The antimicrobial hernia repair mesh Iasis has developed involves taking a mesh that currently is used in hernia repair and placing into it an active infection-fighting pharmaceutical.

"What we envision is a synthetic device that can be used in an infected field," Vachon says.

He says more than 750,000 hernia repairs are performed in the U.S. each year, and in many cases, mesh material is placed in a patient's abdomen during hernia surgery to provide support to the abdominal wall.

In cases in which a hernia patient develops an infection—something Vachon says is common with obese patients or other large patients in which a large swath of mesh must be used—the material must be taken out.

In such situat-ions, mesh is usually replaced with a biologically absorbable material that slowly degrades over time and isn't susceptible to infection. That material, however, is about 10 times more expensive than the mesh it replaces, Vachon says.

In theory, he says, the antimicrobial mesh that Iasis is developing could be used prophylactically during the initial surgery in patients who might be prone to infection, or it could be used to replace standard mesh after an infection has developed.

Using a grant it received in March from the Health Sciences and Services Authority of Spokane County, Iasis had completed some preliminary research on the medication-laced mesh.

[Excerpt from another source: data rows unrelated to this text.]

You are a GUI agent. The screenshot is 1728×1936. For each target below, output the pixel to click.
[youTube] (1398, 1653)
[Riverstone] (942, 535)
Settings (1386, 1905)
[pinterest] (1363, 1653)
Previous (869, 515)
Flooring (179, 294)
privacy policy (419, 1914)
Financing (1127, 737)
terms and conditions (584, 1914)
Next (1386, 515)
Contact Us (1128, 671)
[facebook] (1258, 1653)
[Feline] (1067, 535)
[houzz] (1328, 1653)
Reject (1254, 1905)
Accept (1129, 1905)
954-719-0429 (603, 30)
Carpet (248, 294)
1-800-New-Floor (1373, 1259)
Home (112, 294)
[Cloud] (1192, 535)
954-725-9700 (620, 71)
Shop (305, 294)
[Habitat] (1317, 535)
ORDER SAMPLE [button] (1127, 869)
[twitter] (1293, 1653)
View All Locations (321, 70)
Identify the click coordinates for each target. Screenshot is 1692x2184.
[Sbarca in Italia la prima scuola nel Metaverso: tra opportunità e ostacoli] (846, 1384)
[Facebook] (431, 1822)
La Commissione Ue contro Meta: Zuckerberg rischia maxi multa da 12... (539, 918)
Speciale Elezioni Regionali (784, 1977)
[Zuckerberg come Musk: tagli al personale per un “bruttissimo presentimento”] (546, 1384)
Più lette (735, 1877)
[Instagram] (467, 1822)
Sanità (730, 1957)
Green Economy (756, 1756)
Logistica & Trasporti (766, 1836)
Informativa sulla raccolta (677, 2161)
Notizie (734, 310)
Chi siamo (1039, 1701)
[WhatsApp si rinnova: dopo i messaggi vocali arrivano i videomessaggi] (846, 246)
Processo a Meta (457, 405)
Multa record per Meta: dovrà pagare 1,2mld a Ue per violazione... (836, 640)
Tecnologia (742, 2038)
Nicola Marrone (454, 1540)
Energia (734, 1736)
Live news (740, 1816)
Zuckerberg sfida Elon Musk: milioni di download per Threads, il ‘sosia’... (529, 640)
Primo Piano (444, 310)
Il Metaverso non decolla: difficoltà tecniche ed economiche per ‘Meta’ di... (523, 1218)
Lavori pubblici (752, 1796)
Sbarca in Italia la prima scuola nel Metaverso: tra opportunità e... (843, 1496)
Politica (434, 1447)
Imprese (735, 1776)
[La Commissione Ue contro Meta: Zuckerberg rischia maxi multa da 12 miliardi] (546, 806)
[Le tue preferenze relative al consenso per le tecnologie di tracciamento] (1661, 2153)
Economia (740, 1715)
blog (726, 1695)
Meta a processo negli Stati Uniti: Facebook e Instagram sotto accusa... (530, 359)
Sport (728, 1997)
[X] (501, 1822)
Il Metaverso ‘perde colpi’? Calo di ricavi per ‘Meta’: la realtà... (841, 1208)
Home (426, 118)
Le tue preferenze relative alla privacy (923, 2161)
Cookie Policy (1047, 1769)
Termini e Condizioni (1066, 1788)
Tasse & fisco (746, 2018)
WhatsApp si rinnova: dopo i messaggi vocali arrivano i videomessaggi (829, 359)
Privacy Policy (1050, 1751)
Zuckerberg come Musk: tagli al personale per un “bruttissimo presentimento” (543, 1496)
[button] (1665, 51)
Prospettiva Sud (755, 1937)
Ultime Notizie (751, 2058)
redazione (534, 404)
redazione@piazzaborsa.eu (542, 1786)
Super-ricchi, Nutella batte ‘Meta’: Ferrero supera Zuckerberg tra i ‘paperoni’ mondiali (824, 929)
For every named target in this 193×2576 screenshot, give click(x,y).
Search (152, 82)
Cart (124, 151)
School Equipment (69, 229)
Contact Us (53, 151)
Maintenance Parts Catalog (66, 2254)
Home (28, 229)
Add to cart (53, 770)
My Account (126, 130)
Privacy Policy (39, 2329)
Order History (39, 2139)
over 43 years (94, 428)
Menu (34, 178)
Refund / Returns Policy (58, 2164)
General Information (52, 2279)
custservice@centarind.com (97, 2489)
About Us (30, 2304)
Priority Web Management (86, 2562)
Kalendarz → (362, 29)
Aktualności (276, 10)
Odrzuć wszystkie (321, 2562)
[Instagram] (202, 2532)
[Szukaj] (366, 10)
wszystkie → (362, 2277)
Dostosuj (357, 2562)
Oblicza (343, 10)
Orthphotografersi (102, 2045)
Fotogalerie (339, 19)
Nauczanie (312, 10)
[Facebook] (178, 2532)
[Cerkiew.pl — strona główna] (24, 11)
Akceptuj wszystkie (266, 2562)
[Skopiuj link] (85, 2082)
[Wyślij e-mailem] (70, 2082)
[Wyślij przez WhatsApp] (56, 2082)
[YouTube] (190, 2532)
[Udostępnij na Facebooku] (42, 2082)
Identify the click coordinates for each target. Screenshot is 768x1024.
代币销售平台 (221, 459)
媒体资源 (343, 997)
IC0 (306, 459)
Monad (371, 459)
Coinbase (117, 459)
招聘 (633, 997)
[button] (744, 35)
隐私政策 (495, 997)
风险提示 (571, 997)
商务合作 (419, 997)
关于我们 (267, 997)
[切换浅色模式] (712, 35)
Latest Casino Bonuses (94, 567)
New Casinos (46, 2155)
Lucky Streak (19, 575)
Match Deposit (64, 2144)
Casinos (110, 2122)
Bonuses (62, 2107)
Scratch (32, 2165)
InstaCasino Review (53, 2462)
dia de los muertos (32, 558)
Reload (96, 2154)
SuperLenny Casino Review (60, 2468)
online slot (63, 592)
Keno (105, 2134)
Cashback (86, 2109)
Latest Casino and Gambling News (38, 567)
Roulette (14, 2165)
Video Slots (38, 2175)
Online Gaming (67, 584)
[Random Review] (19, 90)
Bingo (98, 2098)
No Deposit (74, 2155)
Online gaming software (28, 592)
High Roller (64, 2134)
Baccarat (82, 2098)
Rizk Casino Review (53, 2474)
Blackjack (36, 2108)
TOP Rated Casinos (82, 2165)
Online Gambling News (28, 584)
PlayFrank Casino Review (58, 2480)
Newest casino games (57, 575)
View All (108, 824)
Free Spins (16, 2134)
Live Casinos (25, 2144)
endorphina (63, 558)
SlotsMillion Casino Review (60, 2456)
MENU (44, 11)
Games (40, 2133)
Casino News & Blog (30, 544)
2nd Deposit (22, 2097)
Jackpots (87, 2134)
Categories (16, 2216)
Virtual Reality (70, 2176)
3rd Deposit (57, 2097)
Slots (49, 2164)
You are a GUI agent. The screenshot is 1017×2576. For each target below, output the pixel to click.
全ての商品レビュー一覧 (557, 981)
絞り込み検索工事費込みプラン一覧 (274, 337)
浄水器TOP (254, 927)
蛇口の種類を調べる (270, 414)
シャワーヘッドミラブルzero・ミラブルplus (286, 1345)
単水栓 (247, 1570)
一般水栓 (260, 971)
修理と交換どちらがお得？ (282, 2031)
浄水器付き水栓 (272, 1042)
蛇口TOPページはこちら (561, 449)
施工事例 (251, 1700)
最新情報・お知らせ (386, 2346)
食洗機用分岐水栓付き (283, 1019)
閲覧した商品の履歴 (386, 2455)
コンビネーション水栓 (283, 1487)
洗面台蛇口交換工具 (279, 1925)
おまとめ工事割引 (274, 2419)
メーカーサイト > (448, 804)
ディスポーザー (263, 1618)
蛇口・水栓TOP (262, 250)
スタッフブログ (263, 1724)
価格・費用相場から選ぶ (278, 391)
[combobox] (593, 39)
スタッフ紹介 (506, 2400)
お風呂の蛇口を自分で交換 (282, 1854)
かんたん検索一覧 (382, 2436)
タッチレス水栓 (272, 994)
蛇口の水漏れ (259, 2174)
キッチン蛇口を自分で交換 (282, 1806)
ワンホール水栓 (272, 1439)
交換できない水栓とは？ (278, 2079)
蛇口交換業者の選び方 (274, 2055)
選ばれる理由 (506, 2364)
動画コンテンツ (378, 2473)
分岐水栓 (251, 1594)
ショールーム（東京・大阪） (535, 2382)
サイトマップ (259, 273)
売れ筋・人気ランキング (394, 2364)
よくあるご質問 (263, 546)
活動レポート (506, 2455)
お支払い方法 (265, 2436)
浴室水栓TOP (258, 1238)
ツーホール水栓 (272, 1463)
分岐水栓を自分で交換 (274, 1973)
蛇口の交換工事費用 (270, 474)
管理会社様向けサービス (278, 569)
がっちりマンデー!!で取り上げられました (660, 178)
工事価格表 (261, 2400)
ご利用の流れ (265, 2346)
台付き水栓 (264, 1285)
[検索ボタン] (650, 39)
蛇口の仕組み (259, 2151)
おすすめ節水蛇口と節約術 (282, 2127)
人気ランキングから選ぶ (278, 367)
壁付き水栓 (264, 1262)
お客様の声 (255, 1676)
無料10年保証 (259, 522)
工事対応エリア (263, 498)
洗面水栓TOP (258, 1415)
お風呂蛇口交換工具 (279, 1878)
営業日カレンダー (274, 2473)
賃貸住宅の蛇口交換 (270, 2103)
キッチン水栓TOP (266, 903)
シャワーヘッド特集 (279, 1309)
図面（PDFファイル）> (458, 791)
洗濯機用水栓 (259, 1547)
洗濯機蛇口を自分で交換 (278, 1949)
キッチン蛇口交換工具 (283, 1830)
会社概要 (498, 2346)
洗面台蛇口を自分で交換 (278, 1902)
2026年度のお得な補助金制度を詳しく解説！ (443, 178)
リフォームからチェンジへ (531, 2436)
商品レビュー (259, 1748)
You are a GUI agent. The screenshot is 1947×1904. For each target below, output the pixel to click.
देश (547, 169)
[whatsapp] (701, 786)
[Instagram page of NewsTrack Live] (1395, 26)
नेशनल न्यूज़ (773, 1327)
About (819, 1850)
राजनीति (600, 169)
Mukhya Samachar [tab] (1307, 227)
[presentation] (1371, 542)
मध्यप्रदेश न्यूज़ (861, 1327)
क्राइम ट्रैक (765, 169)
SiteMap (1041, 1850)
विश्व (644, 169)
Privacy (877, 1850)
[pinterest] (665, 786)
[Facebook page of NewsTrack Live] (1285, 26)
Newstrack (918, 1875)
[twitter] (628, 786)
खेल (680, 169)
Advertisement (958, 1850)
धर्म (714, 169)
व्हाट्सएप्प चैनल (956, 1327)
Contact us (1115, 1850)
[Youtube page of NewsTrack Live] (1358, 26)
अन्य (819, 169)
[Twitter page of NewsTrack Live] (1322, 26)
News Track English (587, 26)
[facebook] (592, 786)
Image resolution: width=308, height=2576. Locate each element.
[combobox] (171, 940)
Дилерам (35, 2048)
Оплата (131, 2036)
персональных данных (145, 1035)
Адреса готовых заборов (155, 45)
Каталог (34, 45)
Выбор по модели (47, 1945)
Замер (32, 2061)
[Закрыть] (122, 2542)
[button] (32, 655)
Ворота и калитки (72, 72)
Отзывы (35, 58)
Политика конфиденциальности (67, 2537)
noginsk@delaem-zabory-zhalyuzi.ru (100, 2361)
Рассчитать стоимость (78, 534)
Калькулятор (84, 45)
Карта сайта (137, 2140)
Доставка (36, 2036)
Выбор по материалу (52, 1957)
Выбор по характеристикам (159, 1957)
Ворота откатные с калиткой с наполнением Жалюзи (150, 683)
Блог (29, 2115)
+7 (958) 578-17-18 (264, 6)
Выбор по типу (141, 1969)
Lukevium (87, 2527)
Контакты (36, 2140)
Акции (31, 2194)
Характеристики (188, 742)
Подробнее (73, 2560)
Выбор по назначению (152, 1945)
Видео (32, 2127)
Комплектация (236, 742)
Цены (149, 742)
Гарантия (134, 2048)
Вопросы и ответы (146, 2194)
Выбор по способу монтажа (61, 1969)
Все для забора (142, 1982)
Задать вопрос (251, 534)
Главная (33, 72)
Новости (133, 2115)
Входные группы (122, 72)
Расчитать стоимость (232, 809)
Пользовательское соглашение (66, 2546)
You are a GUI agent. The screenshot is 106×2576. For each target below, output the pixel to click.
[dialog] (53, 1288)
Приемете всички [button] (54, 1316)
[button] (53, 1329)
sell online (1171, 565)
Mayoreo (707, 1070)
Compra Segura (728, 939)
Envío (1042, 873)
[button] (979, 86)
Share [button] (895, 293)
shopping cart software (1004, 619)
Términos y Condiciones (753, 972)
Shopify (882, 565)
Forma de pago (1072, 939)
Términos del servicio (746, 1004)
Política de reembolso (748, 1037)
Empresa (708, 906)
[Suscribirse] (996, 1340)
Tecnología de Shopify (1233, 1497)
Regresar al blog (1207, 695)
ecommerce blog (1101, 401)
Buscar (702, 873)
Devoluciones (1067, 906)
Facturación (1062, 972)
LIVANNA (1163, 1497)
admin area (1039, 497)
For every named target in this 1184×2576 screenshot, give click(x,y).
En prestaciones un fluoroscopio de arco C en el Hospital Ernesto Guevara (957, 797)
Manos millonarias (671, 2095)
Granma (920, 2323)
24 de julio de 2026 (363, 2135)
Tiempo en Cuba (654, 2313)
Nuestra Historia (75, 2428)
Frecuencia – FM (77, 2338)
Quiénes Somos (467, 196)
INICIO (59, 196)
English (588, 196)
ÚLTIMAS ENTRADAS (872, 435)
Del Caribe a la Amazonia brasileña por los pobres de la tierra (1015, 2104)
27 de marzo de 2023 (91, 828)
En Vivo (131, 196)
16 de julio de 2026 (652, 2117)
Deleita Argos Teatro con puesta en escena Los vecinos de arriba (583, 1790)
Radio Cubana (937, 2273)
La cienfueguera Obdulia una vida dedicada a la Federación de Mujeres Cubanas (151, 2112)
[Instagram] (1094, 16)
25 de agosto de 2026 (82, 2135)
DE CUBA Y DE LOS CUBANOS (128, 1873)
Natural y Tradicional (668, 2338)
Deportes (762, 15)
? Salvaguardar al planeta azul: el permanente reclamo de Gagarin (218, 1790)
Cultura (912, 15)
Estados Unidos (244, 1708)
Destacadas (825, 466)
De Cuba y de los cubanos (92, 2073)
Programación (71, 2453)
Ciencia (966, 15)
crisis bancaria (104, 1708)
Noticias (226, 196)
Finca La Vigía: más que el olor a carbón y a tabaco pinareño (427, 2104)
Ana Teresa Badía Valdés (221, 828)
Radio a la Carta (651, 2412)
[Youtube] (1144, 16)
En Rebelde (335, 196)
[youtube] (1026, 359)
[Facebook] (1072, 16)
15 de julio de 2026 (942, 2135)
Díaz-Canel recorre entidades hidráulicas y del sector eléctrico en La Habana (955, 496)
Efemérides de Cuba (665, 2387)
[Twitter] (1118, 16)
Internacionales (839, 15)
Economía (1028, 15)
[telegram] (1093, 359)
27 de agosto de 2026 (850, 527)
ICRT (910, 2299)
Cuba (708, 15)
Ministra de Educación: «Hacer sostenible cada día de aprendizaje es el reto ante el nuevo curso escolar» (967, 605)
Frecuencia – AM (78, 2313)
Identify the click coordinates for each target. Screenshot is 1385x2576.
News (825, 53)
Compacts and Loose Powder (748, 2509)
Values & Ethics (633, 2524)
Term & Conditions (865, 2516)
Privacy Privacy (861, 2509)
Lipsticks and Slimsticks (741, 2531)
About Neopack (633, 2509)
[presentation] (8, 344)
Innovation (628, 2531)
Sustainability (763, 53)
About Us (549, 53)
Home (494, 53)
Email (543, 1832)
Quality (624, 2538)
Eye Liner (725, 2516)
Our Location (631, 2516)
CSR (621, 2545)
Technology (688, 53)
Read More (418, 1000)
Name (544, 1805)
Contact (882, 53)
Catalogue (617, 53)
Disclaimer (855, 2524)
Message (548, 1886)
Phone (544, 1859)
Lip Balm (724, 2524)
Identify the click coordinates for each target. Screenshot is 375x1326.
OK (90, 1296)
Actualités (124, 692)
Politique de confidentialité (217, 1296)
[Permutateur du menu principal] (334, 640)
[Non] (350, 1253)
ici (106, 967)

That early testing, Vachon says, "has shown that the new implant is well-tolerated and can be formulated to be effective against a variety of relevant pathogens."

Iasis is partnering with the University of Connecticut Health Center, in Farmington, Conn., on the first phase of research, which is expected to take a year to complete.

All phases of testing could be completed in two years, if all goes well, Vachon says. As research progresses, he says the company will have to decide whether to try to take the product to market on its own or partner with a larger company that either would buy the technology outright or license it.

The pharmaceutical used in the antimicrobial mesh is part of a family of antimicrobials Iasis developed that are used to address infection and inflammation. That chemistry and the know-how to formulate it into products, he says, are the company's primary assets.

The other product for which the company received a grant, the diabetic wound ointment, isn't based on Iasis's chemistry, but rather is based on a formulation developed by its partners at the University of Akron, the Akron Research Commercialization Corp., and Virginia Commonwealth University.

Vachon says diabetics often sustain injuries on their feet for a variety of reasons, and those diabetic foot ulcers can become infected easily and lead to osteomyelitis, or bone infection. Such infections typically are what lead to amputation, which can start with the need to remove a toe, then an entire foot, then an entire leg.

The most common treatment for the wounds is debridement, a surgical procedure that involves removing dead or infected tissue so that the neighboring healthy tissue stands a better chance of not being affected.

Few salves or topical products are used on foot ulcers, he says.

"We don't expect anything but excellent results with this," he says. "It's an elegantly simple new technology."

If effective, the ointment Iasis is developing could alleviate some of the heavy cost burden on the health care system that foot ulcers and amputations create.

"The idea, of course, is to save human lives," Vachon says.

Like the hernia mesh, the ointment is a product that Iasis and its partners will look into taking to market itself or selling or licensing to a larger company that would commercialize it.

Iasis, which is a Greek suffix that loosely means "medical condition," employs five people at the Spokane lab.